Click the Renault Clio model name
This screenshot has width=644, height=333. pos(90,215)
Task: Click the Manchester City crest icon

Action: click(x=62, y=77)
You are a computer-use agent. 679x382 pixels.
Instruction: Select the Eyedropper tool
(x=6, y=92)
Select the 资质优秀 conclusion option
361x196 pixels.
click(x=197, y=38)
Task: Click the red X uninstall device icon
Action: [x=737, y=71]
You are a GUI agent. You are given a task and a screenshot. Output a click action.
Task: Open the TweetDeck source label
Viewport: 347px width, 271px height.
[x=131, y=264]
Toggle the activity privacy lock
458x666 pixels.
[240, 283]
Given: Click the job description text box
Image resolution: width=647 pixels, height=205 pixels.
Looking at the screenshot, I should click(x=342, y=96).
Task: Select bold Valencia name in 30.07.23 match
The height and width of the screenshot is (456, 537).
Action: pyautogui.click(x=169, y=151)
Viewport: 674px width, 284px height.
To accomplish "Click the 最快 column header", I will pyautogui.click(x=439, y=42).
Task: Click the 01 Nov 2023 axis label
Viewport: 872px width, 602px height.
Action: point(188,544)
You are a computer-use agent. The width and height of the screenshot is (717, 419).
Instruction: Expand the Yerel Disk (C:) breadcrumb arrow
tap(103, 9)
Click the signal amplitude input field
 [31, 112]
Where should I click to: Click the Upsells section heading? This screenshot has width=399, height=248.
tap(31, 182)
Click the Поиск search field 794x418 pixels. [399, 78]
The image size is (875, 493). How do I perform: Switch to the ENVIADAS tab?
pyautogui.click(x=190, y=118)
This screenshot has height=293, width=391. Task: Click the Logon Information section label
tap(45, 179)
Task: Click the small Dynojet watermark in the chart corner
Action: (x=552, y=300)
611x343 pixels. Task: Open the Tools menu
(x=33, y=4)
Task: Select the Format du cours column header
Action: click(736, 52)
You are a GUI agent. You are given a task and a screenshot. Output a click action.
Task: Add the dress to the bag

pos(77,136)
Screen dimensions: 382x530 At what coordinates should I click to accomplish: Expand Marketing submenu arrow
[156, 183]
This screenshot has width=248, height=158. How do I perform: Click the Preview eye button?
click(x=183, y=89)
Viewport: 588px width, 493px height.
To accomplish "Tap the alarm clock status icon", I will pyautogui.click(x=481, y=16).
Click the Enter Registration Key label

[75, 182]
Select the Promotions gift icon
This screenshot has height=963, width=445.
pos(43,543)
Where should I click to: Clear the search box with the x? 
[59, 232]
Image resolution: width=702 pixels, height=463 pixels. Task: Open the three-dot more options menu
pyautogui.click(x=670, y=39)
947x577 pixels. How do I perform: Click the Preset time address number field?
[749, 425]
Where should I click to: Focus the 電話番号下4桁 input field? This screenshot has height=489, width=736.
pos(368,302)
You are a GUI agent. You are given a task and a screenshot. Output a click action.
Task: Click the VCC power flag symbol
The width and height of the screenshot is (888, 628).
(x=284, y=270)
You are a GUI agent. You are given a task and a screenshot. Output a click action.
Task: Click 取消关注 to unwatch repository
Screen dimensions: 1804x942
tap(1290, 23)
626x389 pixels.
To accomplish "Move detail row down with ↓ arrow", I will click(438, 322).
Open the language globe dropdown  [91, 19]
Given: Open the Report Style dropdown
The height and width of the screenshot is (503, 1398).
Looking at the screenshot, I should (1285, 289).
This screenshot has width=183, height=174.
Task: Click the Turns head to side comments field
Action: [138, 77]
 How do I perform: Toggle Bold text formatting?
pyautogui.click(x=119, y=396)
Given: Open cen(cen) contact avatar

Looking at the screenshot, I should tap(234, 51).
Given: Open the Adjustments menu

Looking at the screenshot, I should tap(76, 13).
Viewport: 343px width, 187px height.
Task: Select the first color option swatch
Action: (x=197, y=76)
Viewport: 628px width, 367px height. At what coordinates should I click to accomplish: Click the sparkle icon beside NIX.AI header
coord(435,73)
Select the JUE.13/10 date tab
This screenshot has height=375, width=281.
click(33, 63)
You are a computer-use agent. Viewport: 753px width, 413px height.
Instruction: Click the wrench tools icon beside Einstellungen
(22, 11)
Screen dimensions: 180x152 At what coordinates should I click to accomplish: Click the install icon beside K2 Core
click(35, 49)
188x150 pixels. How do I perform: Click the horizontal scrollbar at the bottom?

◆ EXERCISE DIRECTIONS
An exact, complete copy of the data is the only acceptable answer.

◆ YOUR RESPONSE
Click the Renault Clio model name
This screenshot has width=644, height=333. pos(90,215)
Task: Click the Manchester City crest icon

Action: click(x=62, y=77)
You are a computer-use agent. 679x382 pixels.
Instruction: Select the Eyedropper tool
(x=6, y=92)
Select the 资质优秀 conclusion option
361x196 pixels.
click(x=197, y=38)
Task: Click the red X uninstall device icon
Action: [x=737, y=71]
You are a GUI agent. You are given a task and a screenshot. Output a click action.
Task: Open the TweetDeck source label
Viewport: 347px width, 271px height.
[x=131, y=264]
Toggle the activity privacy lock
458x666 pixels.
[240, 283]
Given: Click the job description text box
Image resolution: width=647 pixels, height=205 pixels.
Looking at the screenshot, I should click(x=342, y=96).
Task: Select bold Valencia name in 30.07.23 match
The height and width of the screenshot is (456, 537).
Action: pyautogui.click(x=169, y=151)
Viewport: 674px width, 284px height.
To accomplish "Click the 最快 column header", I will pyautogui.click(x=439, y=42).
Task: Click the 01 Nov 2023 axis label
Viewport: 872px width, 602px height.
Action: point(188,544)
You are a computer-use agent. The width and height of the screenshot is (717, 419).
Instruction: Expand the Yerel Disk (C:) breadcrumb arrow
tap(103, 9)
Click the signal amplitude input field
 [31, 112]
Where should I click to: Click the Upsells section heading? This screenshot has width=399, height=248.
tap(31, 182)
Click the Поиск search field 794x418 pixels. [399, 78]
The image size is (875, 493). How do I perform: Switch to the ENVIADAS tab?
pyautogui.click(x=190, y=118)
This screenshot has height=293, width=391. Task: Click the Logon Information section label
tap(45, 179)
Task: Click the small Dynojet watermark in the chart corner
Action: (x=552, y=300)
611x343 pixels. Task: Open the Tools menu
(x=33, y=4)
Task: Select the Format du cours column header
Action: click(736, 52)
You are a GUI agent. You are given a task and a screenshot. Output a click action.
Task: Add the dress to the bag

pos(77,136)
Screen dimensions: 382x530 At what coordinates should I click to accomplish: Expand Marketing submenu arrow
[156, 183]
This screenshot has width=248, height=158. How do I perform: Click the Preview eye button?
click(x=183, y=89)
Viewport: 588px width, 493px height.
To accomplish "Tap the alarm clock status icon", I will pyautogui.click(x=481, y=16).
Click the Enter Registration Key label

[75, 182]
Select the Promotions gift icon
This screenshot has height=963, width=445.
pos(43,543)
Where should I click to: Clear the search box with the x? 
[59, 232]
Image resolution: width=702 pixels, height=463 pixels. Task: Open the three-dot more options menu
pyautogui.click(x=670, y=39)
947x577 pixels. How do I perform: Click the Preset time address number field?
[749, 425]
Where should I click to: Focus the 電話番号下4桁 input field? This screenshot has height=489, width=736.
pos(368,302)
You are a GUI agent. You are given a task and a screenshot. Output a click action.
Task: Click the VCC power flag symbol
The width and height of the screenshot is (888, 628).
(x=284, y=270)
You are a GUI agent. You are given a task and a screenshot. Output a click action.
Task: Click 取消关注 to unwatch repository
Screen dimensions: 1804x942
tap(1290, 23)
626x389 pixels.
To accomplish "Move detail row down with ↓ arrow", I will click(438, 322).
Open the language globe dropdown  [91, 19]
Given: Open the Report Style dropdown
The height and width of the screenshot is (503, 1398).
Looking at the screenshot, I should (1285, 289).
This screenshot has width=183, height=174.
Task: Click the Turns head to side comments field
Action: [138, 77]
 How do I perform: Toggle Bold text formatting?
pyautogui.click(x=119, y=396)
Given: Open cen(cen) contact avatar

Looking at the screenshot, I should tap(234, 51).
Given: Open the Adjustments menu

Looking at the screenshot, I should tap(76, 13).
Viewport: 343px width, 187px height.
Task: Select the first color option swatch
Action: (x=197, y=76)
Viewport: 628px width, 367px height. At what coordinates should I click to accomplish: Click the sparkle icon beside NIX.AI header
coord(435,73)
Select the JUE.13/10 date tab
This screenshot has height=375, width=281.
click(33, 63)
You are a computer-use agent. Viewport: 753px width, 413px height.
Instruction: Click the wrench tools icon beside Einstellungen
(22, 11)
Screen dimensions: 180x152 At what coordinates should I click to accomplish: Click the install icon beside K2 Core
click(35, 49)
188x150 pixels. How do I perform: Click the horizontal scrollbar at the bottom?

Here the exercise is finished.